Direktur Eksekutif KP3I, Tom Pasaribu berpendapat ini adalah fenomena yang menarik. Hanya sebagian fraksi yang hanya mau melakukan hak bertanya, tetapi sudah sangat ditakuti. Terlebih diketahui bahwa 7 fraksi yang menolak sempat mengadakan pertemuan di rumah dinas Anies Baswedan. Entah apa maksud dan tujuan dari pertemuan itu, yang jelas DPRD sudah seharusnya menjalankan tugasnya dengan baik. Jika ada yang mengganjal, tidak sebagaimana seharusnya, atau merugikan rakyat DPRD harus memiliki sikap terkait hal tersebut. Belum lagi dalam hal ini tidak sedikit masyarakakt yang mengeluarkan aaspirasinya. 7 fraksi yang menolak ini seharusnya memiliki sikap yang jelas pula. Terlepas dari statusnya menjadi parpol koalisi Pemprov atau bukan, mereka  harus amanah sudah menduduki kursi DPRD DKI Jakarta. Terlebih dari semuanya, ini hanya hak bertanya terkait penjelasan saja kok. Hak ini dijalankan atas tujuan yang baik untuk mengungkap kejelasan yang sebenarnya. Agar kontroversi yang berkembang dimasyarakat bisa diselesaikan.

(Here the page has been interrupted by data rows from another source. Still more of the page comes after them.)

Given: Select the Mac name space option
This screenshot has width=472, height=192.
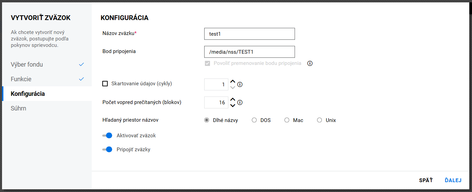Looking at the screenshot, I should [287, 120].
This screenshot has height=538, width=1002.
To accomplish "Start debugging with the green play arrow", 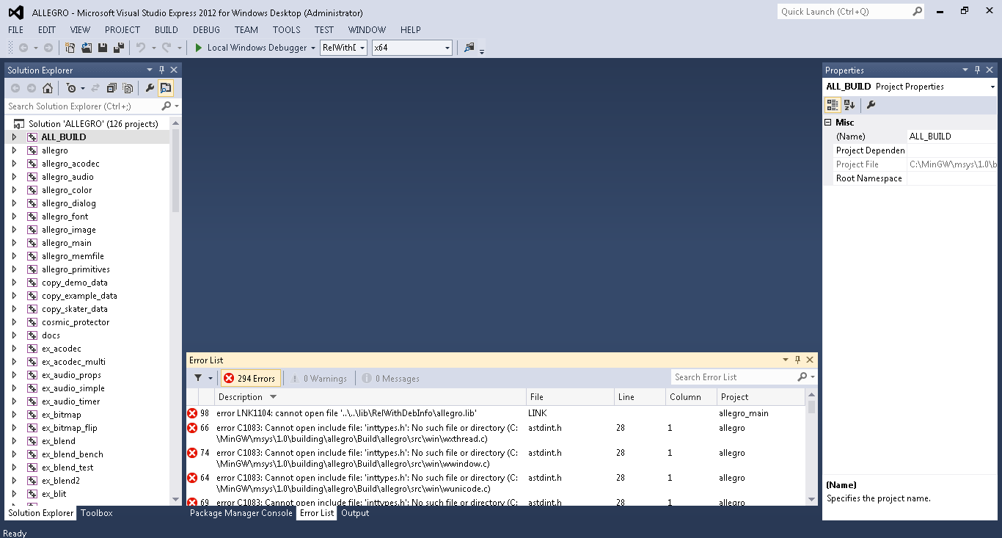I will (198, 48).
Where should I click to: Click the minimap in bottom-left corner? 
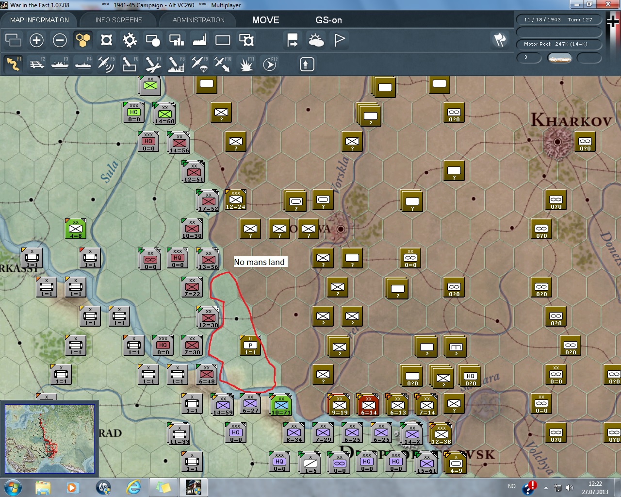(49, 439)
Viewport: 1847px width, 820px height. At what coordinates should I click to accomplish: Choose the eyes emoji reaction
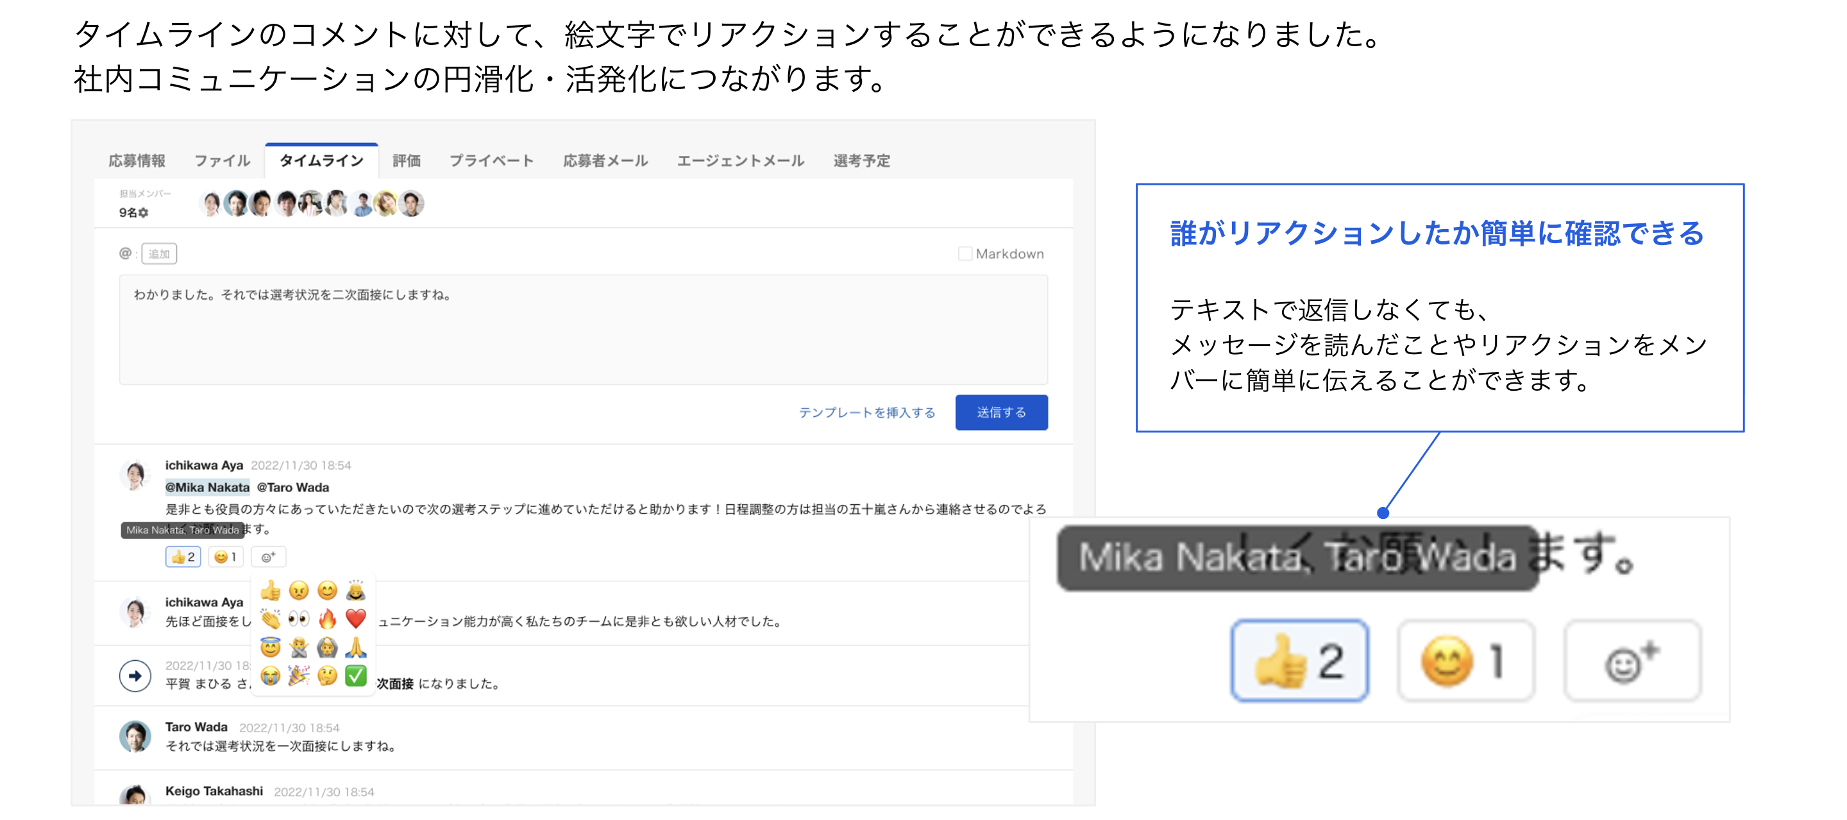(298, 618)
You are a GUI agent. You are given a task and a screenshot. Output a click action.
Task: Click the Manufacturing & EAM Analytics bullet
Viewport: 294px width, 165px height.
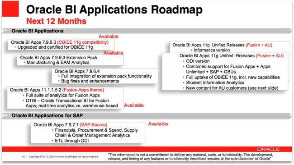click(x=58, y=62)
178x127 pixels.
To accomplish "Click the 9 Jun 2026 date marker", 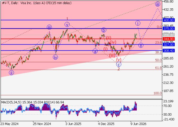I will 138,124.
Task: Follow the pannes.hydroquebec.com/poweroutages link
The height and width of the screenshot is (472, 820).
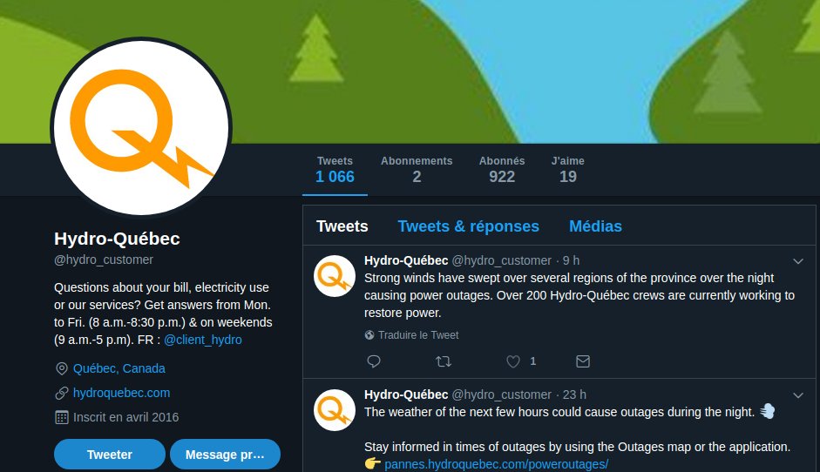Action: pyautogui.click(x=497, y=464)
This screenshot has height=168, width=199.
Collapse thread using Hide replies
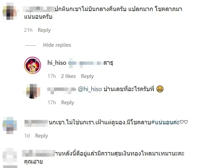57,45

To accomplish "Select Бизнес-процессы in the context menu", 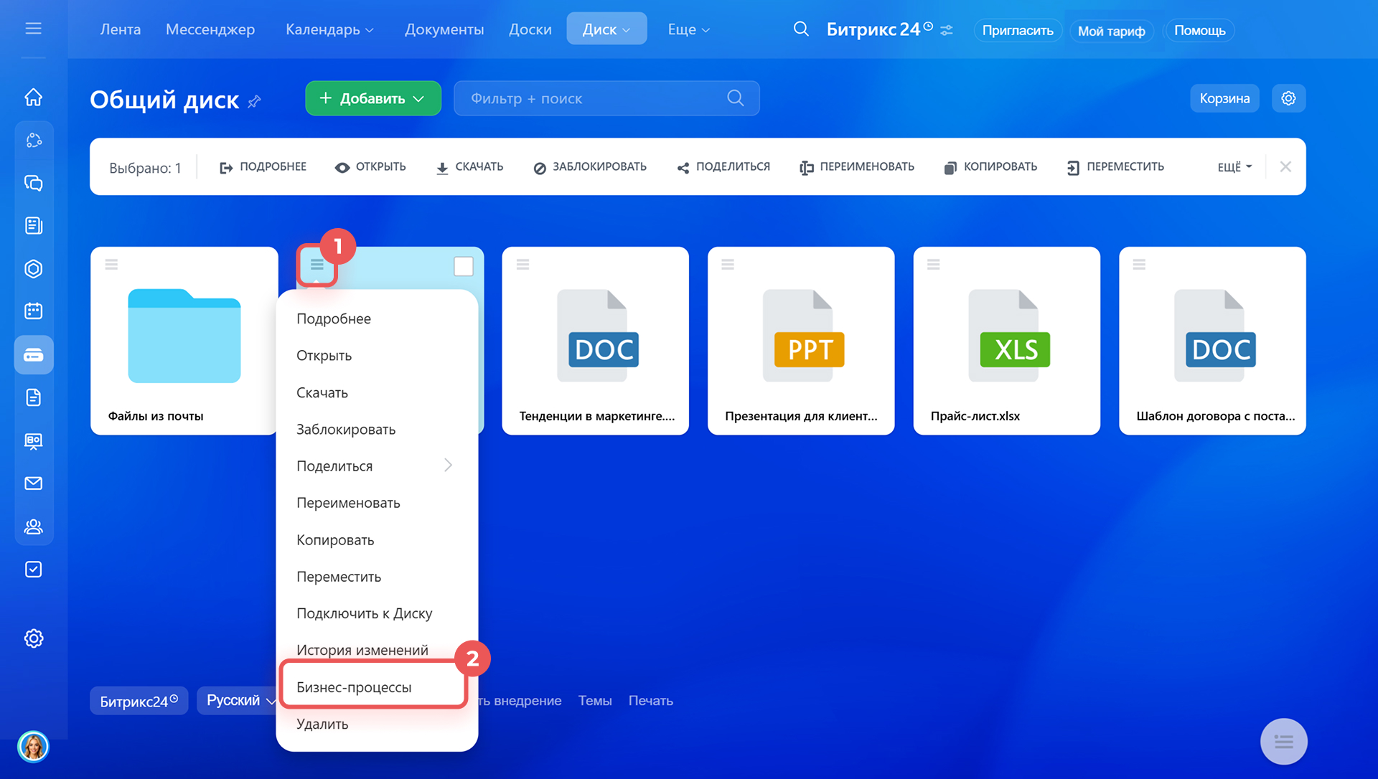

Namun terlepas dari semua itu, semoga Formula E ini berjalan dengan baik. Bukan hanya menghambur-hamburkan APBD DKI Jakarta. Karena memang nominal yang dikeluarkan sangat amat besar. Selain itu, harapann-harapan yang sudah dibayangkan Pemprov DKI Jakarta semoga akan terwujud. Karena ini adalah ajang yang besar dengan sekala Internasional. Walaupun banyak kontroversinya, masyarakat DKI Jakarta atau bahkan seluruh Indonesia sangat bangga bisa menjadi tuan rumah Formula E di tahun 2022 nanti. Yang tentunya diiringi dengan transparasi Pemprov DKI Jakarta.